### Kurze Übung 1
Bei welchen Filmen ist eingefleischten Trek-Fans laut dem Text über Discovery der Mangel an Substanz schon aufgefallen?
### Kurze Übung 2
Zähle alle Werke auf, aus denen Discovery laut dem Text über die Serie Weltraumschlachten, Bühnenbilder oder Kampfszenen übernimmt.
### Kurze Übung 3
Schreib aus dem Text über Discovery den Abschnitt ab, der mit „Wieviele Discovery-Zuschauer sich“ beginnt und mit „unlogische Handlungsabfolgen nachzudenken.“ endet.

### Vorliegender Text
%%

Wieviele Discovery-Zuschauer sich mit absurden Weltraumschlachten à la Star Wars, Bühnenbildern aus Herr der Ringe und wüsten, von Marvels Avengers geklauten, Kampfszenen über die eklatanten Plot-Schwächen der Serie hinwegtäuschen lassen, ist schwer zu sagen. Es ist zu vermuten, dass es wenigstens eingefleischten Trek-Fans auffällt, dass es hier an Substanz fehlt. Genauso wie es ihnen schon bei den J.-J.-Abrams-Filmen aufgefallen ist. Minutenlange Selbstmitleids-Inszenierungen einer Michael Burnham lassen dem geneigten Zuschauer weiß Gott genug Zeit, in Ruhe über unlogische Handlungsabfolgen nachzudenken.

%%

### Extrahierte Einträge

%%

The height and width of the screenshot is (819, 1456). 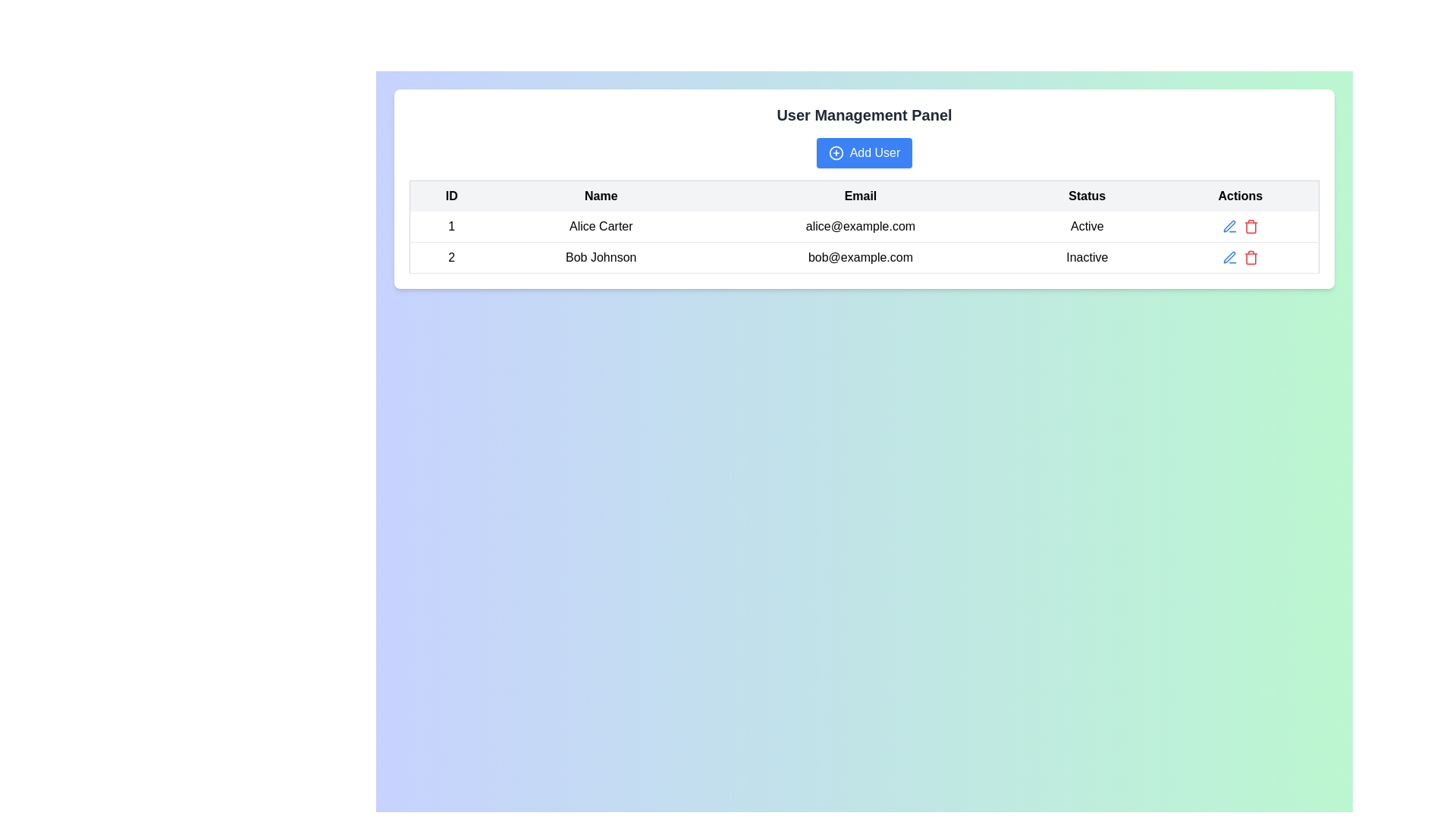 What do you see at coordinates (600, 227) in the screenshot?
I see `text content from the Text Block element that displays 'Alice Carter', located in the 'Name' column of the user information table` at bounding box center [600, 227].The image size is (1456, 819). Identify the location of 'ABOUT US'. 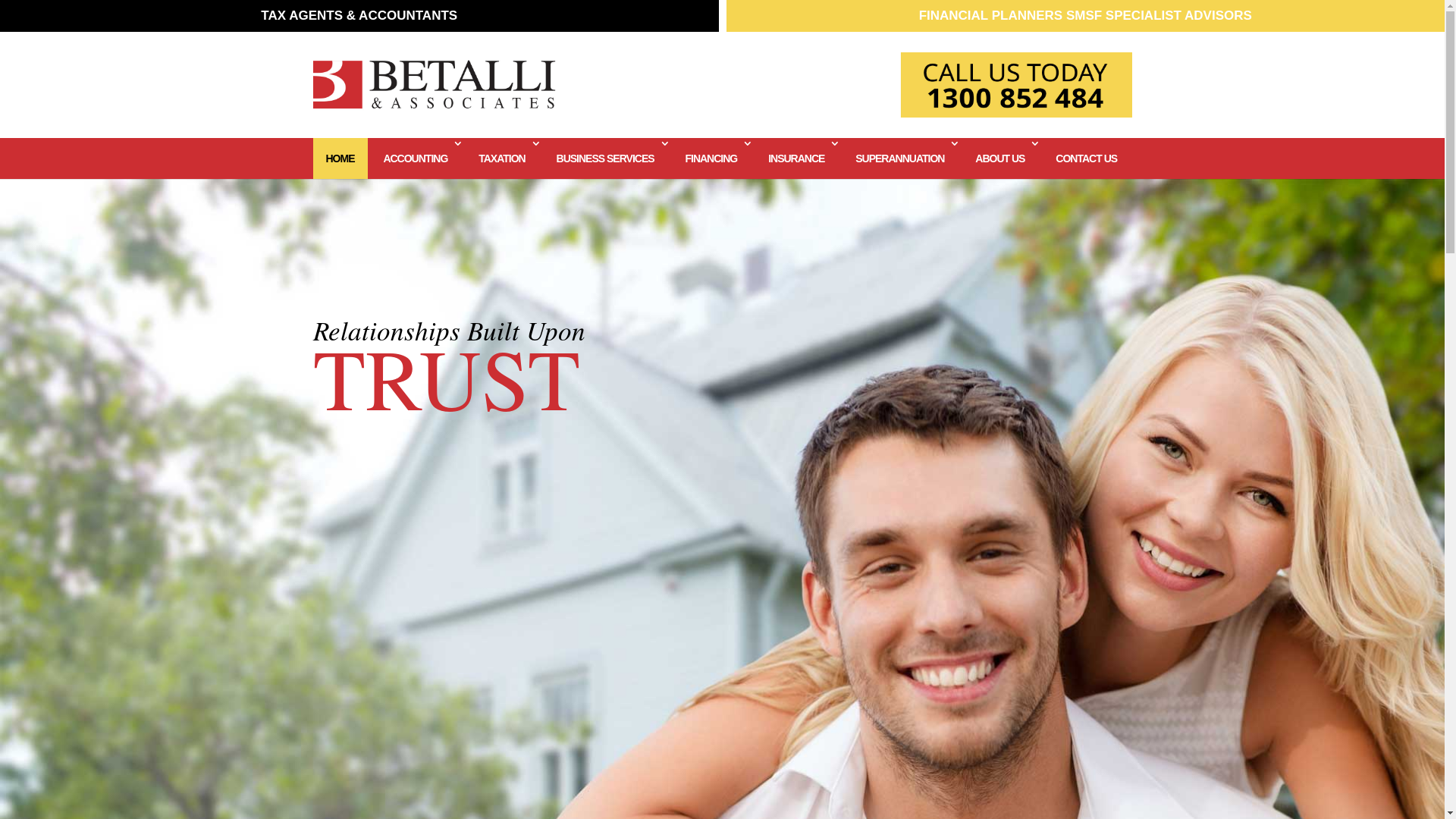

%%
%%

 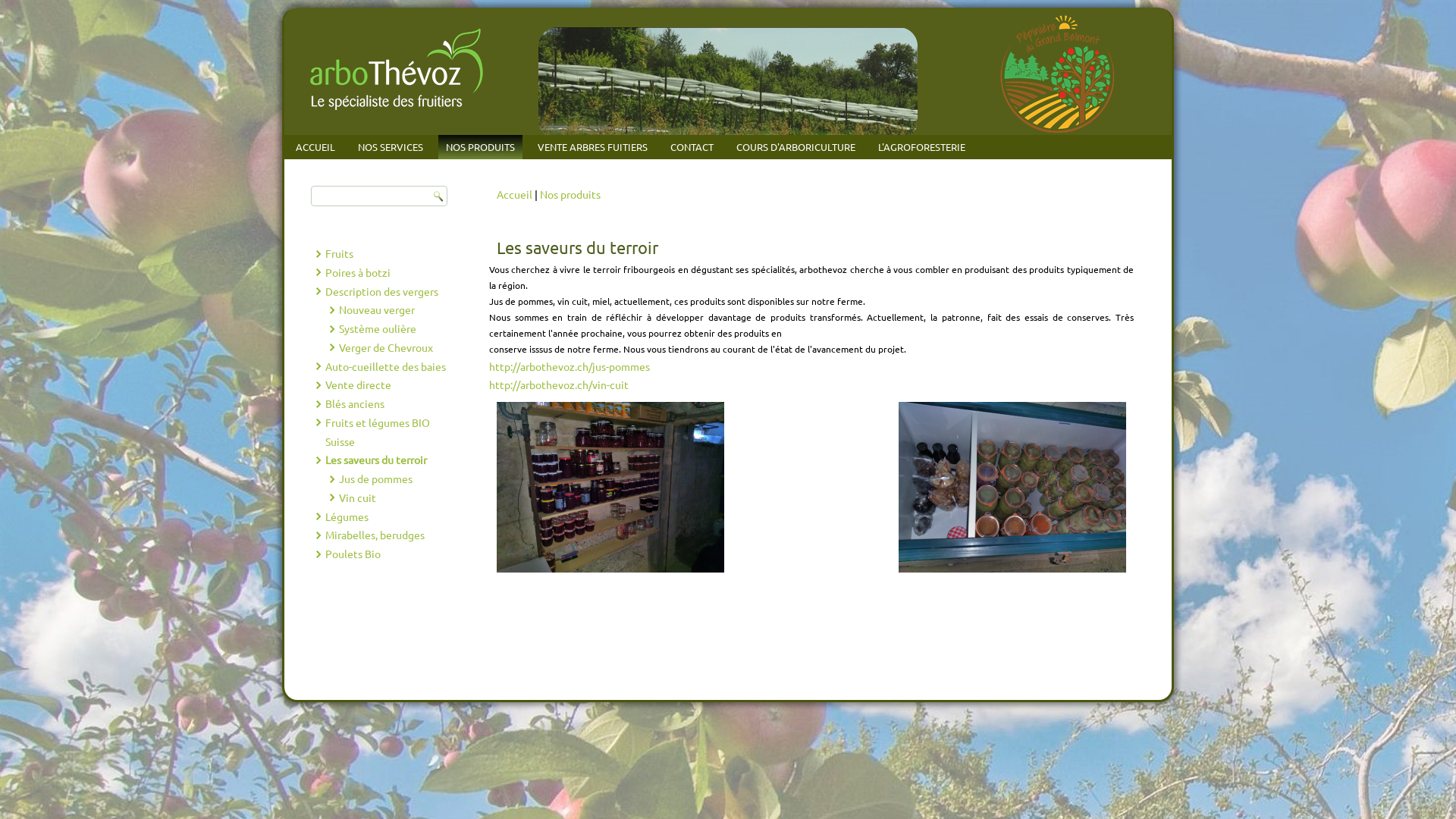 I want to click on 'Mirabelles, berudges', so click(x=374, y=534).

%%

### Fertige Antwort 1
Bei den J.-J.-Abrams-Filmen.

### Fertige Antwort 2
Star Wars, Herr der Ringe, Marvels Avengers

### Fertige Antwort 3
Wieviele Discovery-Zuschauer sich mit absurden Weltraumschlachten à la Star Wars, Bühnenbildern aus Herr der Ringe und wüsten, von Marvels Avengers geklauten, Kampfszenen über die eklatanten Plot-Schwächen der Serie hinwegtäuschen lassen, ist schwer zu sagen. Es ist zu vermuten, dass es wenigstens eingefleischten Trek-Fans auffällt, dass es hier an Substanz fehlt. Genauso wie es ihnen schon bei den J.-J.-Abrams-Filmen aufgefallen ist. Minutenlange Selbstmitleids-Inszenierungen einer Michael Burnham lassen dem geneigten Zuschauer weiß Gott genug Zeit, in Ruhe über unlogische Handlungsabfolgen nachzudenken.